Comment by nl 1 day ago

> So how would you explain the increase in token usage, considering the fact that conventionally tokenizers are trained to minimize the token usage within a given vocabulary budget?

Just modeling whitespace as its own token would seem to explain the increase.

> Qwen3.6 tokenizer: "pretokenizer"

That's the pre-tokenizer, not the tokenizer. That is mostly a performance optimization that lets the memory requirements for the BPE tokenizer be a lot less.

> I could see a world where you could build a better tokenizer training algorithm which would be able to better take the natural morphology of the underlying text into account.

The reason everyone went to BPE was because it was so dramatically better than morphology based tokenizers. See the BPE paper: https://arxiv.org/abs/1508.07909

BPE already learns morphology because it sees the raw bytes.

Comment by kouteiheika 1 day ago

> That's the pre-tokenizer, not the tokenizer.

Yes, it's an extra tokenizer which runs before the learned tokenizer and injects an inductive bias into it.

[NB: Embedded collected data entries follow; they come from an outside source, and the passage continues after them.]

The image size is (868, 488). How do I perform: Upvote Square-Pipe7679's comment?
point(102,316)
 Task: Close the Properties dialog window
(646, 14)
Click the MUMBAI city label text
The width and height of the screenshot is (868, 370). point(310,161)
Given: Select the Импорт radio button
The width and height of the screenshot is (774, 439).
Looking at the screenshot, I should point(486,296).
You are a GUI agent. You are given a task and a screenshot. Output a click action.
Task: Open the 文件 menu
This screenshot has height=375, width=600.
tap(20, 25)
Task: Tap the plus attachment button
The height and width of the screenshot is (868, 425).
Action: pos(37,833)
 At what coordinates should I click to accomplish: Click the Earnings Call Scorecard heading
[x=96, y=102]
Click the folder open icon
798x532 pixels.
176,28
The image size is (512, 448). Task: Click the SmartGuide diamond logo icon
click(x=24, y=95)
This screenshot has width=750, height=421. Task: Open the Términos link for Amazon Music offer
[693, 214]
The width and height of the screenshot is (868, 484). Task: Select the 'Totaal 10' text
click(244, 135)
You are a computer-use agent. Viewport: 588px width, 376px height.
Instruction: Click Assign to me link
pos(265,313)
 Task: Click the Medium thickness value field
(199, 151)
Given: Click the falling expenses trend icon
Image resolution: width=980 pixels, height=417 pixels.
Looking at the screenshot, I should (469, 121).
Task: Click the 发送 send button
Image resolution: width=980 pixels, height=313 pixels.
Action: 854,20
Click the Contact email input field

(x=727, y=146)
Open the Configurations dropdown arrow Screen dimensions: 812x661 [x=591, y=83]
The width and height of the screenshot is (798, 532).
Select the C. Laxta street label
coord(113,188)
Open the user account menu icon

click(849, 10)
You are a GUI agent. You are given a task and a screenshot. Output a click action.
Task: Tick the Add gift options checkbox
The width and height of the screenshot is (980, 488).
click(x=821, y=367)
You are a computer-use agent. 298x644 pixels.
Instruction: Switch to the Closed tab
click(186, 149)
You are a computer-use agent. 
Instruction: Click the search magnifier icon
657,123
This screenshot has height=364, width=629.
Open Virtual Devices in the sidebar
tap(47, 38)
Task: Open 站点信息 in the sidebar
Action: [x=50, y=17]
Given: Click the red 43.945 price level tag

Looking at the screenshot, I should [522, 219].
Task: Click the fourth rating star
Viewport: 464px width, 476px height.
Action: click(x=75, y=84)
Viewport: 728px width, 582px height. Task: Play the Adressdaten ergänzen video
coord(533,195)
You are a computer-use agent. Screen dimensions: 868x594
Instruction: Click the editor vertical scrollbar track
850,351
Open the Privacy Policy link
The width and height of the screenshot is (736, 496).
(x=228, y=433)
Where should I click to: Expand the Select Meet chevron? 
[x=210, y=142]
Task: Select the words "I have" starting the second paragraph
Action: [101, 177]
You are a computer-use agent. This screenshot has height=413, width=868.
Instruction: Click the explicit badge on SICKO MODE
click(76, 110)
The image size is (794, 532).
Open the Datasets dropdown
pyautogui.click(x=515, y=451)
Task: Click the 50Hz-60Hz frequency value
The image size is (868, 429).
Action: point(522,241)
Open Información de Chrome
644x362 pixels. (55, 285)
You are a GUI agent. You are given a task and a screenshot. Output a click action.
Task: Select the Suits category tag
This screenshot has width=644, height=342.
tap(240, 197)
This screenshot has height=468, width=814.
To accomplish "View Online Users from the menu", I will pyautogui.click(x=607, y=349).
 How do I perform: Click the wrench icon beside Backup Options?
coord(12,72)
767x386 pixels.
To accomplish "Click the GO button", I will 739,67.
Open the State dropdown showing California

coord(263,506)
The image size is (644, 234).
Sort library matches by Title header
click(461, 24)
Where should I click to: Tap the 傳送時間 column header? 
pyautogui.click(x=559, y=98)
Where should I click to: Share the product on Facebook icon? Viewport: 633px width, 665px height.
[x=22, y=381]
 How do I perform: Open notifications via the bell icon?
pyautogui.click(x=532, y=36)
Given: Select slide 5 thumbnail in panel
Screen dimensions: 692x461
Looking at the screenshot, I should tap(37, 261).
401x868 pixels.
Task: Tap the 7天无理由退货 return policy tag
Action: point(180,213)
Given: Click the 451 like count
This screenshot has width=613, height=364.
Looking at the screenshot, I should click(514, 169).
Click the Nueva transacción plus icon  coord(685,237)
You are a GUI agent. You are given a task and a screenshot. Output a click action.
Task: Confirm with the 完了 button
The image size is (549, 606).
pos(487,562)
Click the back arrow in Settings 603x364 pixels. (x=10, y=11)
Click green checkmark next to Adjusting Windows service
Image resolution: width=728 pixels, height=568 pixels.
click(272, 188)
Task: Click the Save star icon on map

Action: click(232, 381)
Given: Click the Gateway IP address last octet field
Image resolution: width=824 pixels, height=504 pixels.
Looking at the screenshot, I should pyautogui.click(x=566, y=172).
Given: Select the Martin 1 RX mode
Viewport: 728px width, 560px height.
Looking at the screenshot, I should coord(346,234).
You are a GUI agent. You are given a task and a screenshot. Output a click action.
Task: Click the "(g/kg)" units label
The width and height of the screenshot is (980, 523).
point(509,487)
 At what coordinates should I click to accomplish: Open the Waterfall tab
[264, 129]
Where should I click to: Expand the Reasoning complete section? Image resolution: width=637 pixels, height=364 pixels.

> That is mostly a performance optimization that lets the memory requirements for the BPE tokenizer be a lot less.

While it does indeed speed up training of the tokenizer, no, it isn't mostly just a performance optimization? It injects a clear cut inductive bias into the tokenizer (split by words, split by punctuation, don't merge words and numbers, etc. -- is that not an inductive bias?), and for some languages (e.g. Asian languages which don't use spaces) the "it's just for performance" argument doesn't make as much sense because there it has no spaces to split on, so the chunks of text are much longer (although it does still split on punctuation, etc.).

Can we not agree that the absolutist position of "Putting an inductive bias in your tokenizer seems just a terrible idea." (as in - any inductive bias) is not actually true, especially since people are actually doing it?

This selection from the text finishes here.